От нее исходил непонятный запах, казавшийся сильнее от этой непонятности; от этого смутного запаха, от этого неверного света она казалась призрачной. Не Неми, а что-то наделенное телом Неми и ее молчанием.

Вот что я утверждаю: нагота и мрак сопредельны. Нагота в свете лампы, нагота, должным образом прибранная, сверкающая прилюдно, — все это не нагота. К наготе приближается то, что избавляется от внешних форм. И наоборот, то, что выставляет себя напоказ, притягивает взгляды, красуется, требует внимания, — все это противоположность наготе, и, уж во всяком случае, обнажать то, что обычно прячут, — совершенно другое дело.

*

Мы оба выиграли в странную игру: в молчанку.
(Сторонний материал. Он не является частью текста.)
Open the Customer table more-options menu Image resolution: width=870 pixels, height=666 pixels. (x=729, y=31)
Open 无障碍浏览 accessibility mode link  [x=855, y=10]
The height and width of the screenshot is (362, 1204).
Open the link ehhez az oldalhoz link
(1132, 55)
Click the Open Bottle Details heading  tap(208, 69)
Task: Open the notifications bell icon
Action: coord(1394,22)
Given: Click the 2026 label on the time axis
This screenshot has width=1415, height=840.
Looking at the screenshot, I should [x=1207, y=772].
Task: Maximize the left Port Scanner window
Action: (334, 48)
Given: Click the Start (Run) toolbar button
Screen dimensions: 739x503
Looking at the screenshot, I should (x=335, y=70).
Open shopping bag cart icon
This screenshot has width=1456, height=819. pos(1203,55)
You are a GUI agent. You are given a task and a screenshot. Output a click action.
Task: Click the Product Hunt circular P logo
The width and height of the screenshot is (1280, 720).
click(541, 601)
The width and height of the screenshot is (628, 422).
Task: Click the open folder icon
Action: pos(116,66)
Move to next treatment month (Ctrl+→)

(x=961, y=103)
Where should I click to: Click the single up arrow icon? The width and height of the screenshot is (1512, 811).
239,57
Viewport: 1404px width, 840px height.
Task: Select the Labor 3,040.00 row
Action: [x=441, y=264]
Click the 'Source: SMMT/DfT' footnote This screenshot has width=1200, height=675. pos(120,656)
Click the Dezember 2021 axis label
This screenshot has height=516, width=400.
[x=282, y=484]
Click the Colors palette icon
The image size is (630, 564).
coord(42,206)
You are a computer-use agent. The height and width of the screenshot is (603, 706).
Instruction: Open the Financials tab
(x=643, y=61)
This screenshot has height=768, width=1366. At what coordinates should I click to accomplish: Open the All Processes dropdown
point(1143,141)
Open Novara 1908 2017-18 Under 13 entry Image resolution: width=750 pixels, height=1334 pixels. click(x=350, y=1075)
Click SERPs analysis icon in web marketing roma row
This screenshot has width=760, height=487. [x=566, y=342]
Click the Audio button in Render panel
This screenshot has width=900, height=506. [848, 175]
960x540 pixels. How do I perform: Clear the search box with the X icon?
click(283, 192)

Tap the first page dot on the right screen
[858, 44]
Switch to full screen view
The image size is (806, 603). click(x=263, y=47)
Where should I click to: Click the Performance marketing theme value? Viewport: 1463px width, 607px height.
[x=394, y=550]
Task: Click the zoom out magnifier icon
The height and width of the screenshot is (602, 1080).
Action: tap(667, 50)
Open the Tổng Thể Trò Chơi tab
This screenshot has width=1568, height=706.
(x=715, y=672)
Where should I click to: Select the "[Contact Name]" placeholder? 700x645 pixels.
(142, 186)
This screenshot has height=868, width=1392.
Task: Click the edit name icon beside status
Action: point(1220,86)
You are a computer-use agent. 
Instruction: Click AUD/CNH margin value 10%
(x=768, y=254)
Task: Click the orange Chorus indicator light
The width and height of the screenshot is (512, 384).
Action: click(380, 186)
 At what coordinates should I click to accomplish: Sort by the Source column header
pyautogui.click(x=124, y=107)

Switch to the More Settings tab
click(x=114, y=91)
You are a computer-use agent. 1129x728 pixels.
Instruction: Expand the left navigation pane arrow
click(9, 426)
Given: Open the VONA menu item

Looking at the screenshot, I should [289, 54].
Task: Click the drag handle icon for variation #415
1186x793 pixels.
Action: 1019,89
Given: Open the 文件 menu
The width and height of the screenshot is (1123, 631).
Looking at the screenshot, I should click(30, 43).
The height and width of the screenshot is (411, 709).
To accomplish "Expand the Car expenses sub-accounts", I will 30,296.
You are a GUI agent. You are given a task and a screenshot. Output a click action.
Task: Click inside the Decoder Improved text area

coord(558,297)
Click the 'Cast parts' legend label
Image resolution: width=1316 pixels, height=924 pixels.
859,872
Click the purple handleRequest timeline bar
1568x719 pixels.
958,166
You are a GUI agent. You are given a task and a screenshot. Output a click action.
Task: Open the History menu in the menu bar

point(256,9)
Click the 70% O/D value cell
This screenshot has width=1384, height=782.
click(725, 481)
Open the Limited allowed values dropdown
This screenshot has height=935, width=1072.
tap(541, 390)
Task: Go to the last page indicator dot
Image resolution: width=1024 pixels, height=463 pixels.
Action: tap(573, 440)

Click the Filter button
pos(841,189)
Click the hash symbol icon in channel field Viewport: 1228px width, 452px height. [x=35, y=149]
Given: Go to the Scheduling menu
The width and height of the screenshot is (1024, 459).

Играли, как будто мы вместе. Играли в игру «уютное дружелюбное молчание».

*

Мы случайно изобрели стену молчания. Придумал-то это я, а весь успех достался исключительно Неми; идея пришла из тогдашних заданий Неми: до того как я начну играть, я должен был почувствовать, что партитура вся целиком пронизала мое тело.

И в самом деле, в музыке нужно было отделиться от партитуры и запечатлеть ее в своем теле как одну-единственную букву, шифр, иероглиф.

Говорить — это способ завладеть собеседником с помощью мысли (нематериальной частицы себя самого), захватить его «внутренний дом», утробу, душу; а значит, едва ли возможно сблизиться с другим человеком, говоря ему о себе.

Молчание позволяет слушать и не занимать оголившееся пространство в душе другого.

Только молчание позволяет смотреть на другого человека.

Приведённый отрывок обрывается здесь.